My Diary. By Chris Charlton, age 27 and a half.
Friday, February 25, 2011: DAY ZERO
Arbitrary 3DS excitement rating: 8/10
Exciting times, exciting times. Tomorrow is the big day — the launch of the Nintendo 3DS. It's the first console I've actually pre-ordered to buy on day one since the PlayStation 2, which is more a damning indictment of my financial status at the time of other console launches (or testament to cooler heads prevailing) than anything else. As is always the case with hardware launches, the Internet shall explode tomorrow in a deluge of unboxing videos, pictures of midnight lines, and 'Is it good or is it crap?' so-called features.
This isn't quite one of those; it's a week-one diary designed to chronicle my first few days' thoughts and to give a broader impression than immediate pieces can convey. That and the Bic Camera store I have my preorder with doesn't open until 10 a.m. tomorrow, and I've work in the morning, so nyet. Will I maintain my high level of excitement for the device throughout the week? Will the buyer's remorse kick in by Wednesday? Read on!
In the meantime, quick turns on demo units have vindicated my decision to pick up Super Street Fighter 4 with the device. Professor Layton and the Miracle Mask looks very pretty, but my barely functional Japanese isn't up to task. Famitsu, meanwhile, would have me get Nintendogs Plus Cats with the console after giving it the highest launch lineup score of 38/40, but then they gave genital warts 38 in their social disease round-up issue, so who knows.
Saturday, February 26, 2011: DAY ONE
Arbitrary 3DS excitement rating: 10/10
6:00 a.m.
As I rapidly type before heading into work for the morning, I'm reminded of November 24, 2000 and the 17-year-old me picking up his U.K., day-one PlayStation 2 from Electronics Boutique (when it still was called that) in Cambridge. The shop had opened at midnight; I was there at half-past eight to pick the machine up before school. I asked the bleary-eyed assistant whether there'd been many people on hand at the dawning of this brave, new, video-gaming era. "Just a couple," came the drowsy and somewhat surly reply.

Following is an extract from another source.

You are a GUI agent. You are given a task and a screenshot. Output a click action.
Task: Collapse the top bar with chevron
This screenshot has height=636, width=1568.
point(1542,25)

Not the frenzied excitement of Oxford Circus then.
In a similar manner, the still large city of Fujisawa doesn't warrant the big launch day bustle of Yurakucho and Akihabara one hour away. Midnight would have been fun, but this is a more dignified affair.
7:00 p.m.
It's mine, all mine! After an agonizing wait behind a massive line of two, I picked up my hardware. Real-world commitments being in place (owing to Sod's law, 3DS has arrived on an annoyingly busy weekend for me), I elect to limit my first experiences to what's inside the big box.

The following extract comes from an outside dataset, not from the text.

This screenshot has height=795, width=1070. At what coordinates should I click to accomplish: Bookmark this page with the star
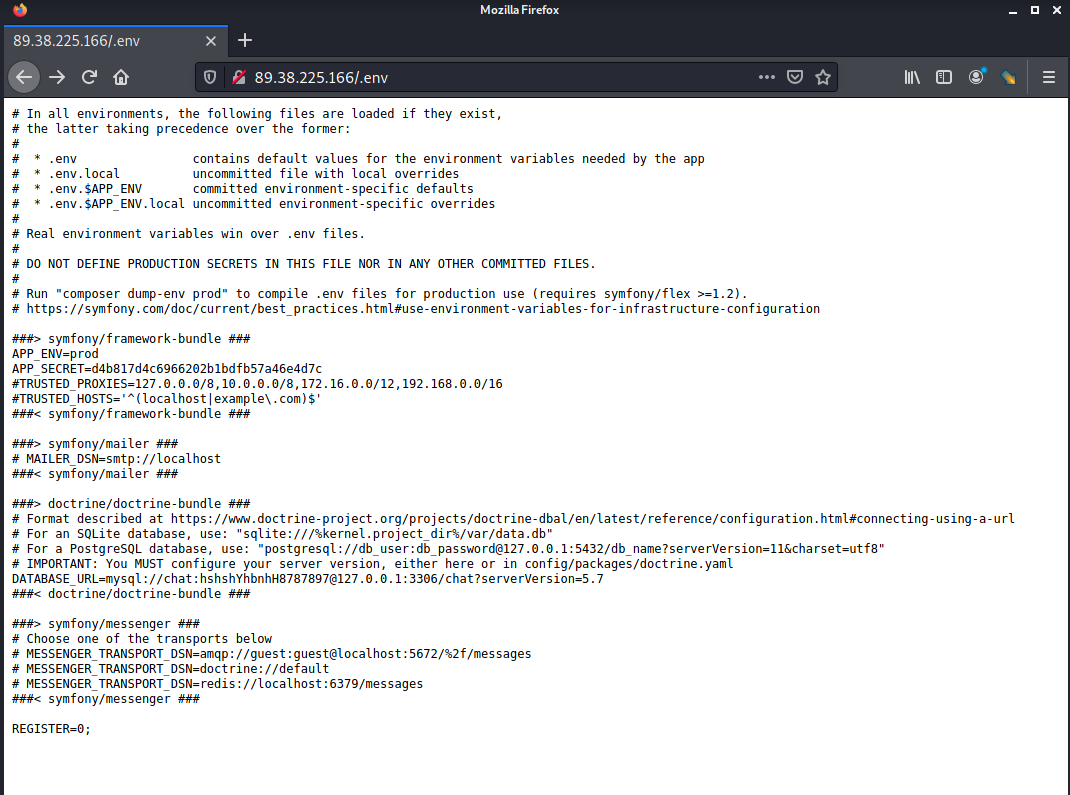click(x=823, y=77)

What's inside the big box is a surprisingly weighty tome of a manual. Sod that. Except! Let's have a quick look at those hi-larious Nintendo health and safety diagrams first (see right).
Ah, Nintendo. It's good to be back in your mothering arms.
Booting up the system leads to a brief set up — the price we pay for our technologically advanced world of having to register absolutely everything and assign name tags to inanimate objects. My 3DS is now "Chris' 3DS" and rests on my super-duper Ikea table, Gavin.
A quick 3D test (left) and a hop, skip, and jump over network settings (I'm wired in my apartment and see no point to connect until May's shop-enabling firmware update, anyway) and things get underway.
There's a pleasing amount of stuff preloaded onto the firmware itself. The home screen is fairly slick and can be accessed at any time. At the top of the screen are icons to change the orientation of the main panes underneath (which will become necessary if you ever download anything) alongside some miniapps for looking at your friends list, writing memos, and using the Internet browser (though not until the firmware update hits). These are all accessible while keeping a game running in the background, but the "main" applications in Wii-esque channels underneath do not multitask.
Heading down the line of these and after the option to play the game currently inserted, there's your 3D camera. Self-explanatory stuff: two snaps and "that looks nice" remarks and on with the show.
Nintendo 3DS Sound is the onboard music player/visualizer. It's hard to see anyone using their 3DS as a music player, but you can if you want to while some little birdies fly around and chirp on the top screen. You can also use the mic to drop some rhymes while using the shoulder buttons to provide a beat if you so desire. Why you would is anyone's guess, but hey, maybe it's for, y'know, "the kids."
The Mii Studio is brilliant. Miis — and Xbox avatars for that matter — do play somewhat with my character-creation-loving mentality honed through years of wrestling games, but making a virtual you from a camera snapshot is quick and the sort of thing I can see inflicting on every friend I meet for the next month or so or until I've accumulated enough punches in the face. Such threats of physical violence did come from my girlfriend if I ever posted a quick Mii snap here, but you can judge the slightly dubious accuracy of the app with my ugly mug as a guide (left).
Not sure it's any more accurate than a roll of the dice, but one presumes that's not the point — the point being to harass friends, relatives, and random people; generate their Miis; and then laugh mercilessly at what ugly, ugly freaks they are.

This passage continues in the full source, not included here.